Officials lift blue green algae advisory at Oklahoma lake

Scientists recently lifted a blue green algae warning in waterway in Oklahoma, according to a published report.

Lawmakers in Oklahoma have been mulling over the past few weeks whether to overhaul the state's blue green algae warning system. Critics asserted that businesses throughout the state suffered last year as warning levels were raised in many waterways. They added that a majority of the rivers, lakes and streams that were designated as potentially dangerous did not, in fact, pose any sort of risk to public health.

As a result, they said that the warning system should be overhauled, a move that companies that rely on the summer tourism season have supported. Revenue dropped precipitously last summer at businesses because of the warnings issued at waterways such as Lake Texoma,, worrying both lawmakers and business owners.

However, the U.S. Army Corps of Engineers said this week that it had lifted an advisory at Lake Texoma, the result of a successful algae removal campaign that helped drastically reduce concentrations of the toxic pathogen. Proponents of the state's current warning system said that the lifting of the advisory at Lake Texoma underscored the scheme's effectiveness, although backers of the repeal balked at such an assertion.

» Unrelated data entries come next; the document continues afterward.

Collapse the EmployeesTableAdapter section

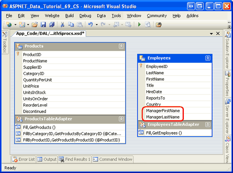208,124
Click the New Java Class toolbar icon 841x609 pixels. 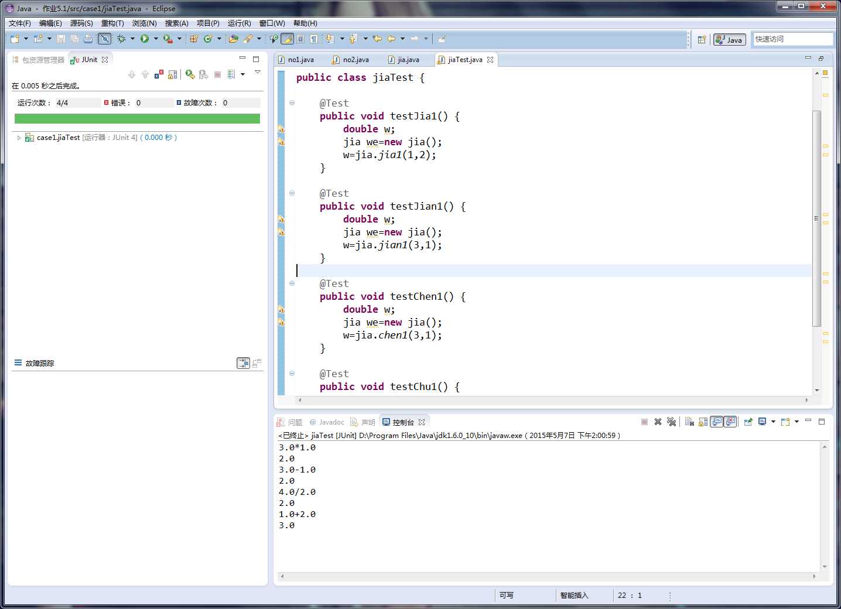(x=207, y=39)
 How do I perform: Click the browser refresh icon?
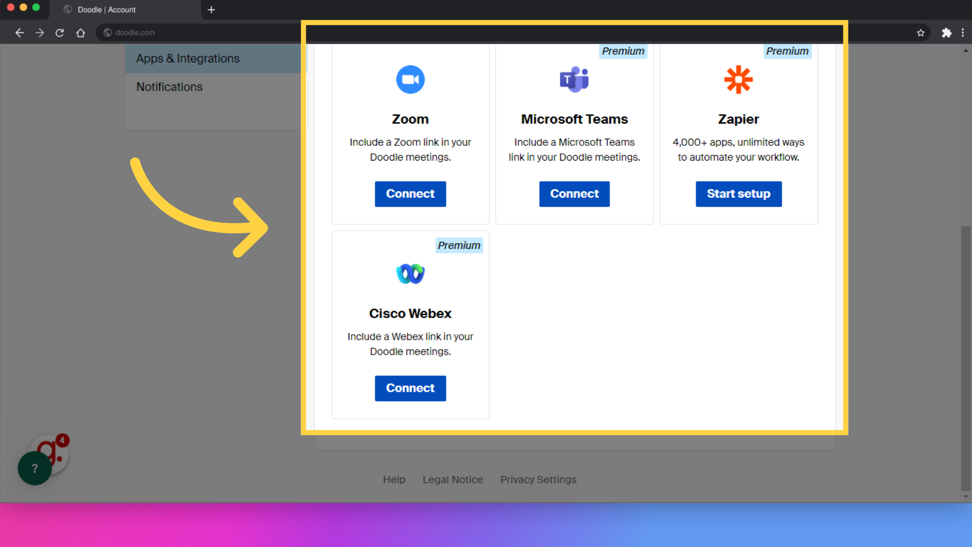(x=59, y=32)
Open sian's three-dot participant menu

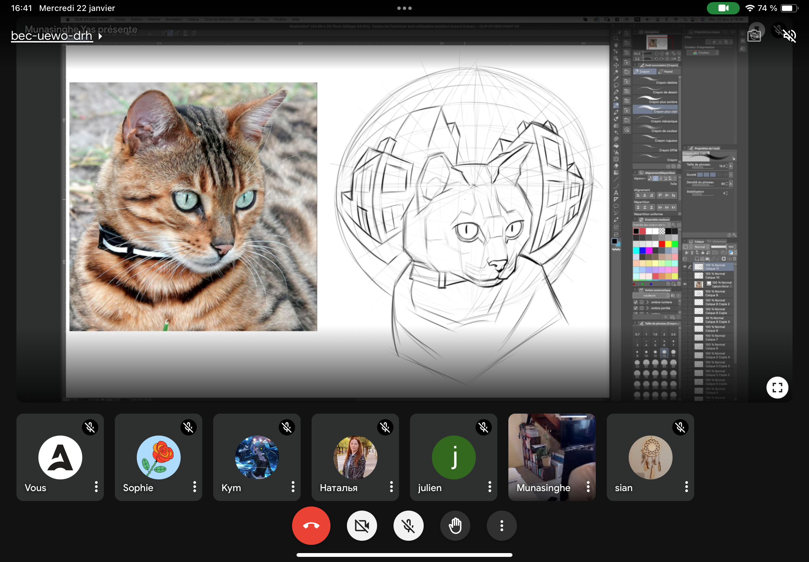coord(686,487)
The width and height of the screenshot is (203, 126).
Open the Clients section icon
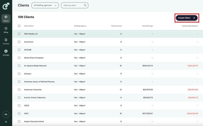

Regardless, scientists from the U.S. Corps of Engineers said that samples collected by the Grayson County Health Department in mid-April indicated that the lake's blue green algae count had fallen below 20,000 cells per milliliter of water, a figure that is considered a potentially dangerous threshold.

"The drop between March and April at Treasure Island was 20 fold," said Tony Clyde, the limnologist representing the Tulsa District for the U.S. Army Corps of Engineers. "I would anticipate that a 10 to 20 fold decrease has occurred in the upper reaches of the Red and Washita River arms based upon the current release schedule, recent rainfall, reservoir elevation, and the subsidence of the bloom in Lebanon Pool and Brier Creek."

While local officials cheered the news, public health and environmental scientists said the state must maintain its coordinate initiative to rid waterways, including Lake Texoma, of blue green algae blooms. Steadily rising phosphorous and nitrogen levels, among other factors, have spurred the growth of the blooms over the past decade, experts said.

Environmental advocates urged officials to continue to treat affected waterways with nutrient removal chemicals and alum, compounds that help reduce phosphorous and nitrogen levels.